We decided to decouple the metrics collection from the Prometheus scrape_interval, as collecting metrics can take some time, especially when using multiple repositories.
That way, when Prometheus scrapes, we don't need to compute anything, just offer the latest "cached" metrics.

The METRICS_REFRESH_INTERVAL is by default set to a value of 4h, but you can tweak it depending on your requirement, for instance depending on the frequency of your backups.
This value is optimized for daily backups, for which metrics won't change frequently.
To try to run it at that interval even if the computer sleeps/wakes up, the internal scheduler will regularly check if it's time to refresh.
By default, this happens every 20 seconds, but you can tweak it with SCHEDULER_CHECK_INTERVAL.

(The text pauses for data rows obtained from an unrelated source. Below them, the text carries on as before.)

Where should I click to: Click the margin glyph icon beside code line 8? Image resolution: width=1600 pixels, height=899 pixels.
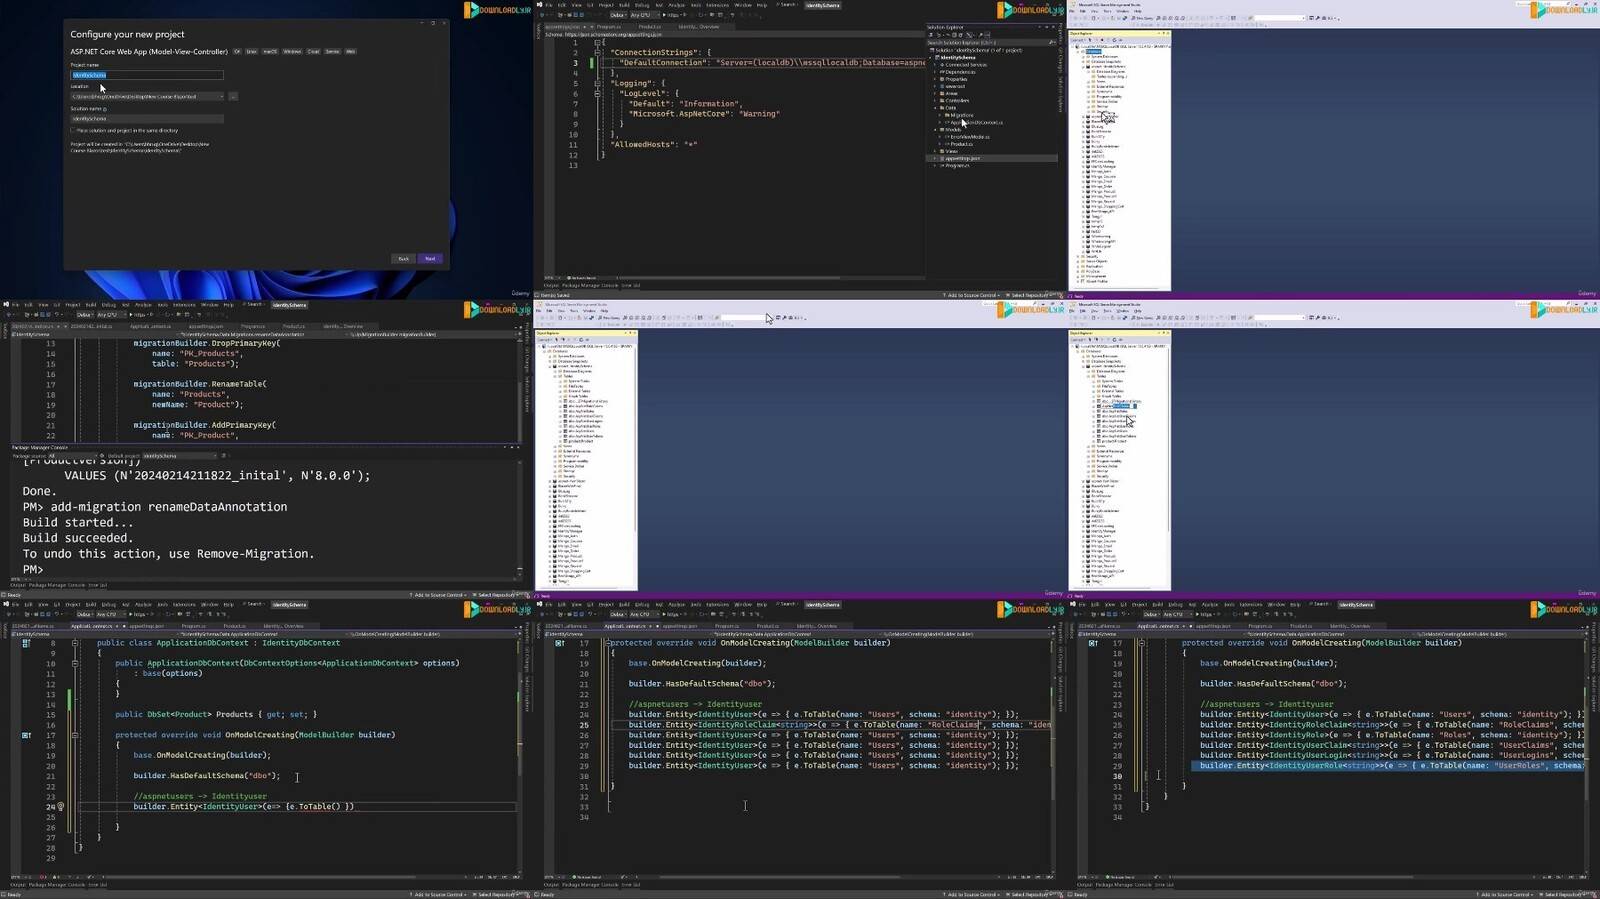pyautogui.click(x=26, y=643)
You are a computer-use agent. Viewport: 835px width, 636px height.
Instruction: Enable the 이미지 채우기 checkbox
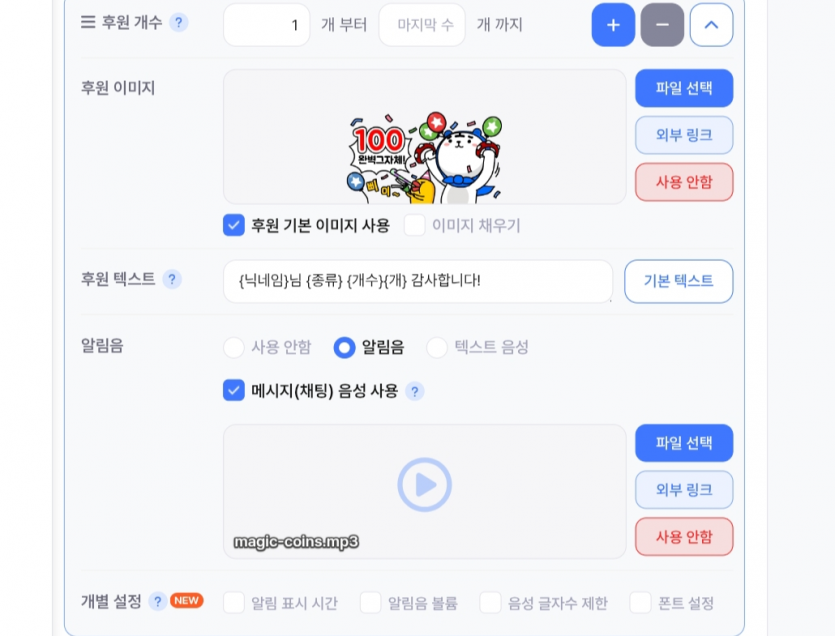click(414, 225)
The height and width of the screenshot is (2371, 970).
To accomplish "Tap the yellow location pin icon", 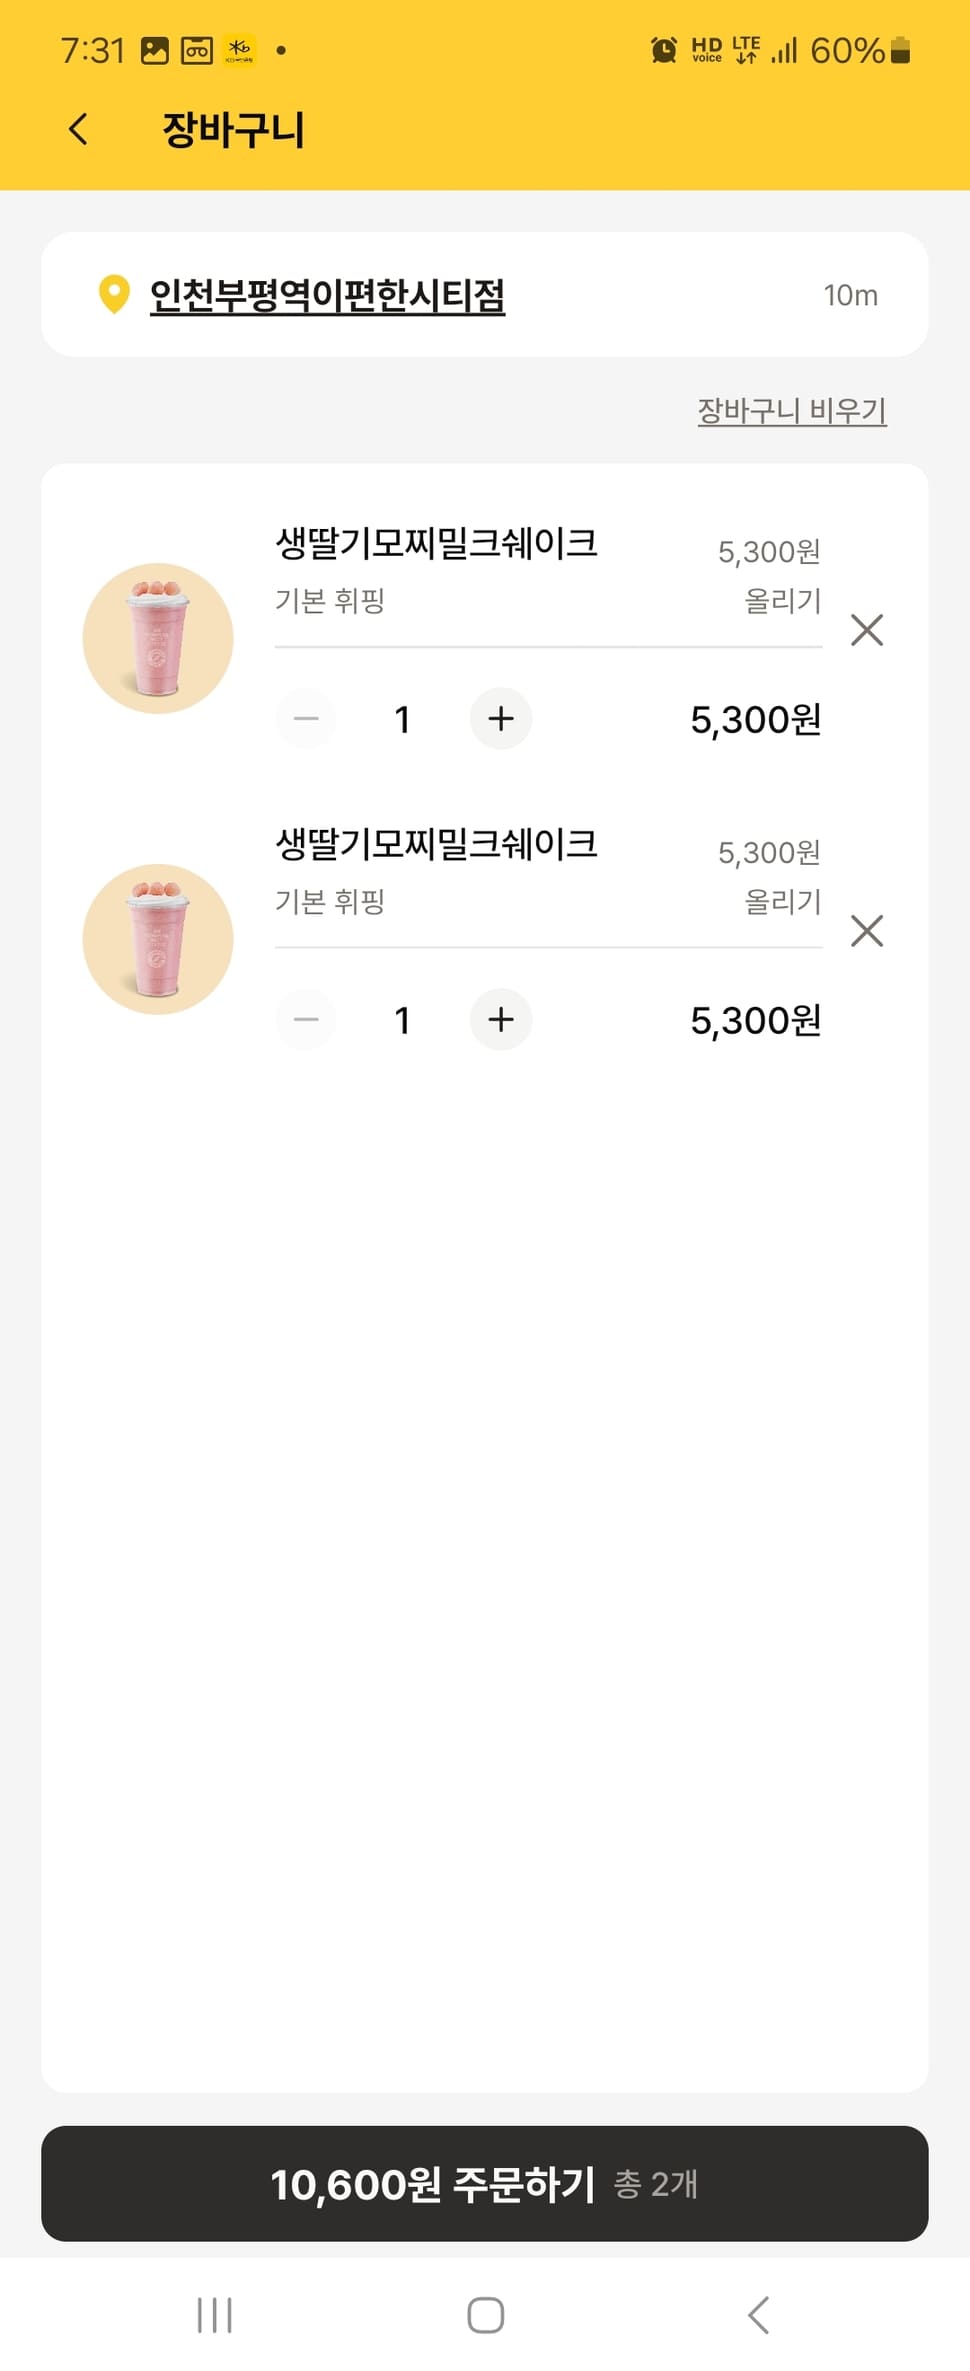I will click(x=114, y=294).
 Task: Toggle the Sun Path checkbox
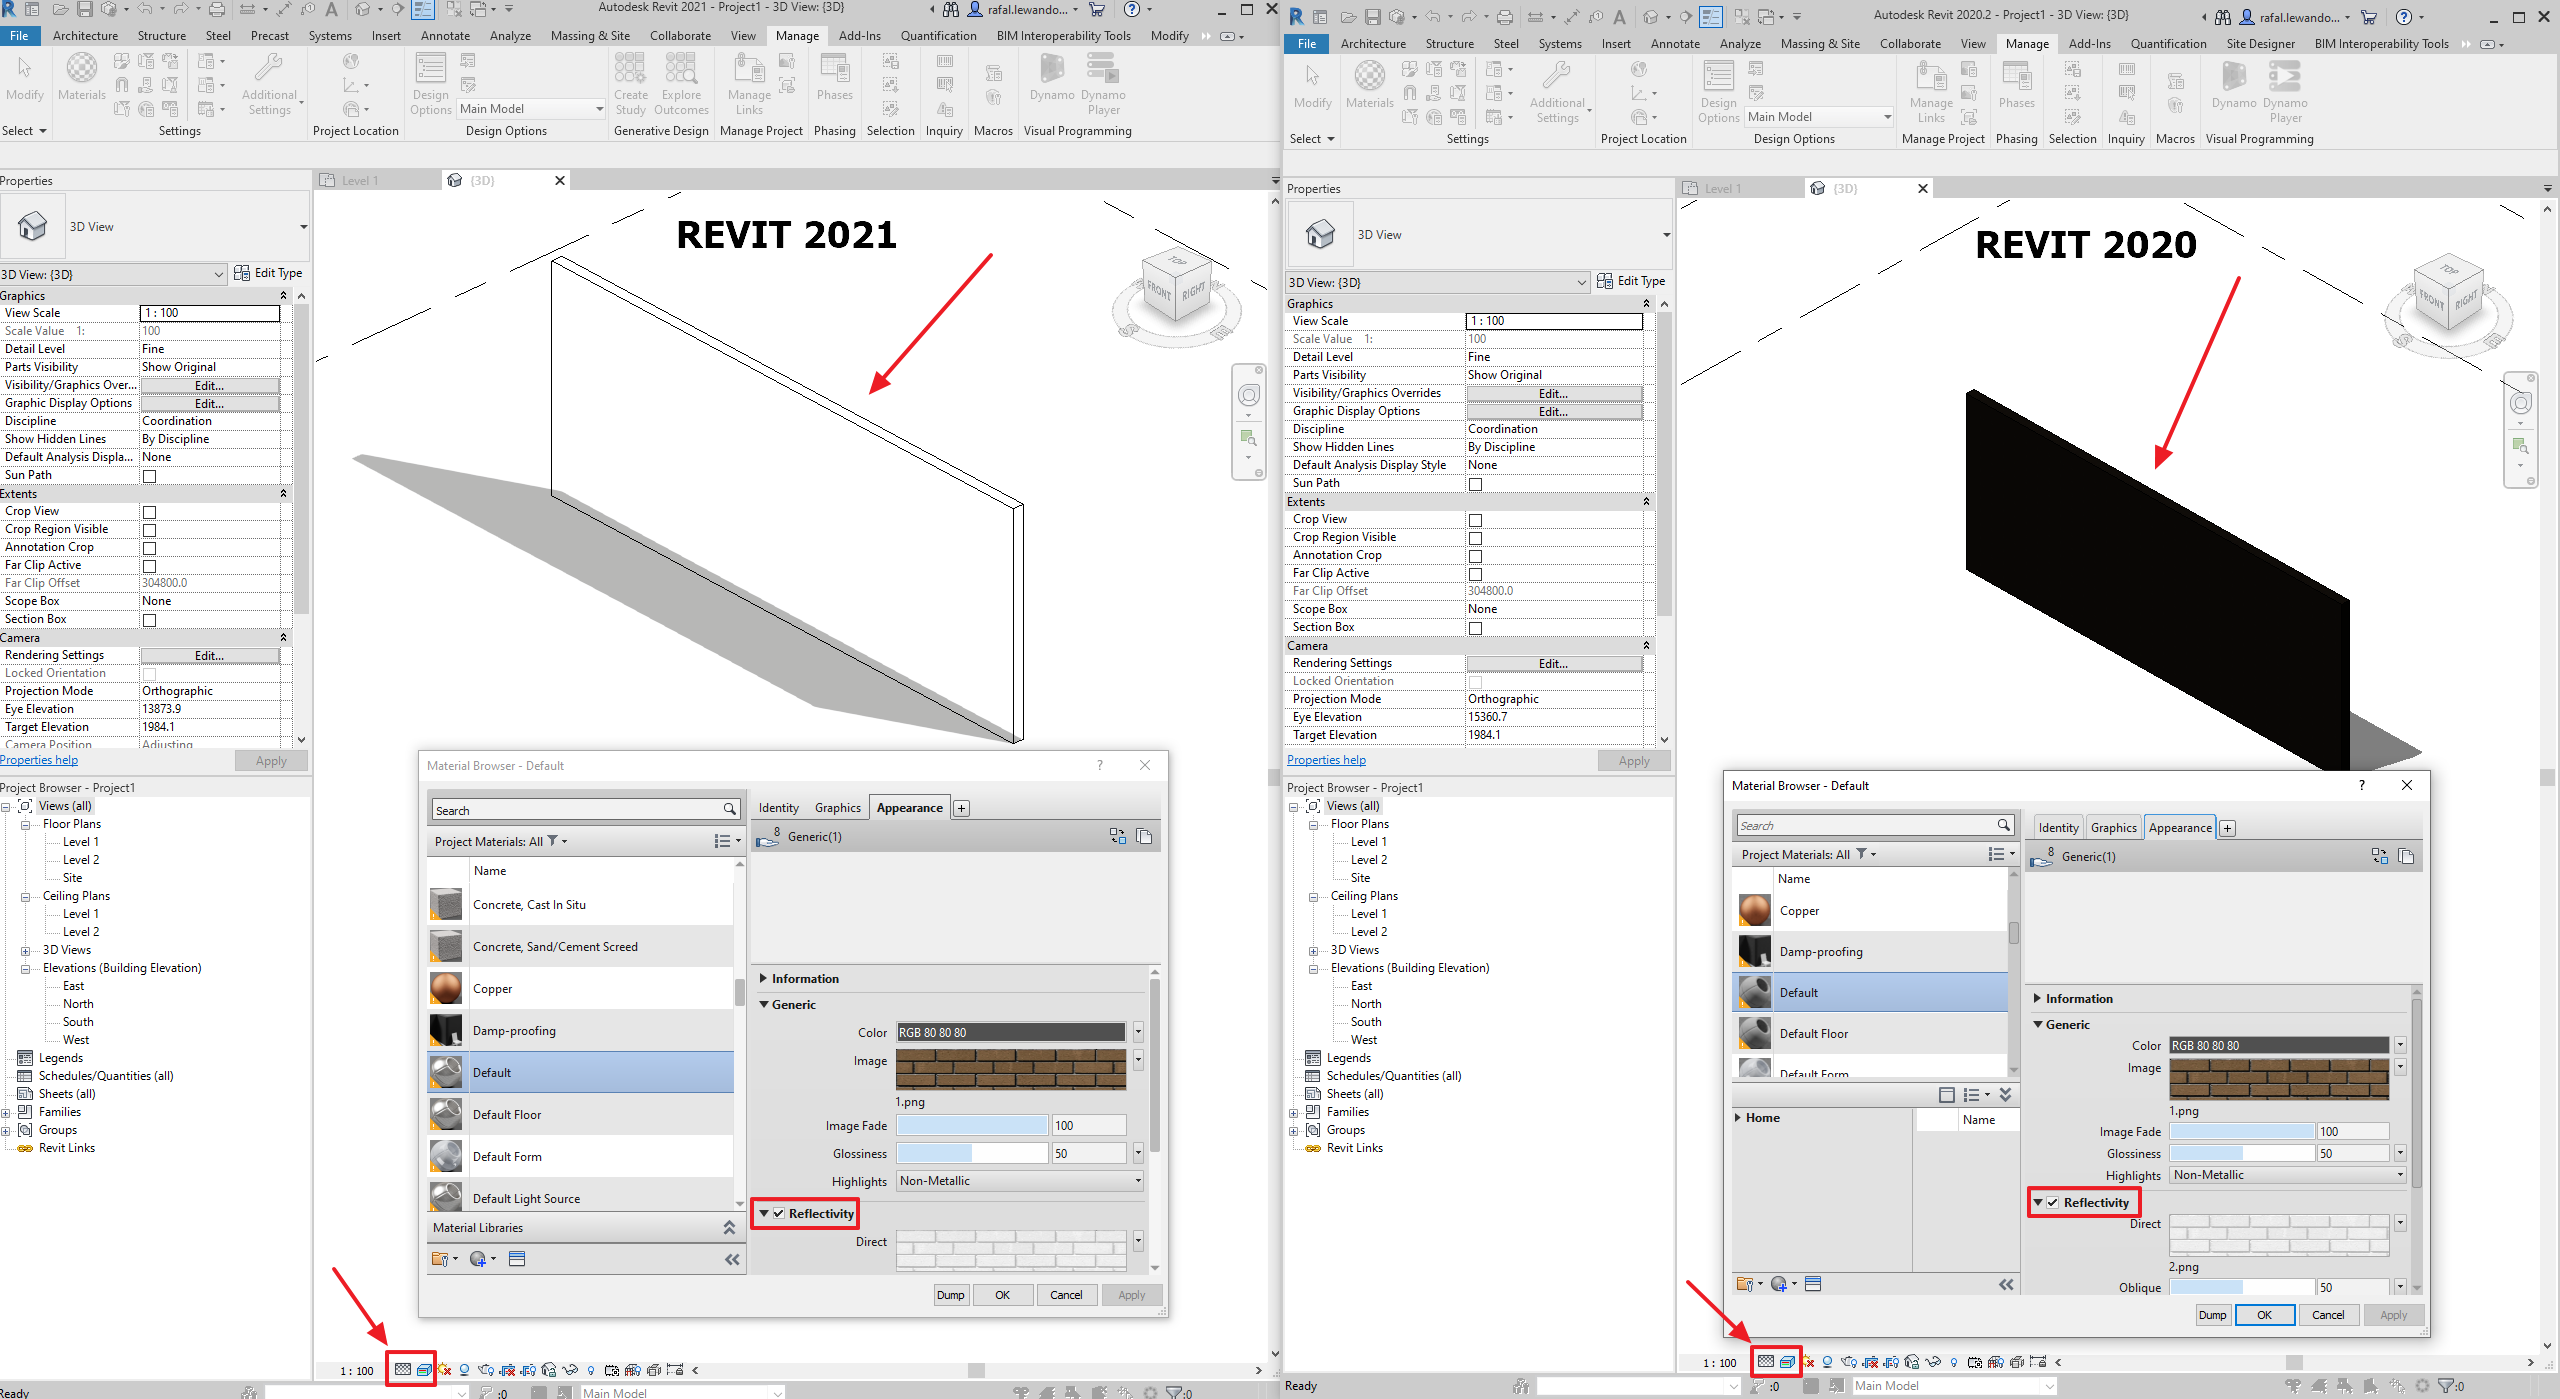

When using multiple repositories in BORG_REPOSITORIES, the exporter will not crash if it cannot retrieve metrics for one of them, but instead an error will be logged.
This is useful to already expose the metrics that it was able to gather.
In case of errors, if the METRICS_REFRESH_INTERVAL is greater than 5 minutes, it will retry 5 times, waiting one minute between each try, before stopping and waiting for the next refresh.
This is to avoid potentially waiting for hours in case of a transient error.

Installation

You can install it by downloading the latest version and placing it in /usr/local/bin/borg-exporter.
Depending on your OS, you can then create a service to run it.
For instance, using systemd, you can create /etc/systemd/system/borg-exporter.service :

[Unit]
Description=Borg Prometheus Exporter
After=network.target

[Service]
Type=simple
ExecStart=/usr/local/bin/borg-exporter
Environment="BORG_REPOSITORIES=ssh://my-repository/backups/my-machine,ssh://my-other-repository/backups/my-machine"
Restart=always
RestartSec=10

[Install]
WantedBy=multi-user.target

Then reload the systemd-daemon :

sudo systemctl daemon-reload

Then enable and start the service :

sudo systemctl enable borg-exporter.service
sudo systemctl start borg-exporter.service

You can check the logs with :

sudo journalctl -fu borg-exporter

If everything is correctly started, you should be able to check the metrics (after the initial collection which can take a few minutes) :

curl 127.0.0.1:9099/metrics

User considerations

The exporter should run with a user having access to the borg repositories, typically the user executing the borg backups.

Prometheus

To scrape the metrics from Prometheus, you can add a scrape configuration, for instance :

- job_name: 'borg'
  scrape_interval: 3m
  scrape_timeout: 30s
  static_configs:
    - targets:
      - '<hostname>:9099'

We set the scrape_interval to 3m, as the exporter will by default only refresh them every 4 hours, but you can tweak this value depending on your requirements.
The advice is to keep it under 5m, after which metrics are considered staled by Prometheus.

Grafana dashboard

You can import the dashboard(s) from the dashboards directory in Grafana.
The dashboard shows a top row with the age of the most recent backup for each repository, under which you can see details for each repository.

Grafana Dashboard

Release

The application follows semantic versioning.
You can execute a release with :

make release

which will, by default, create a new minor version tag and push it.
The release pipeline will thus be triggered.

You can release a new patch or major version with :

./release.sh <major|minor|patch>

You can dry-run the result (showing the tag that would be created) with the --dry-run flag.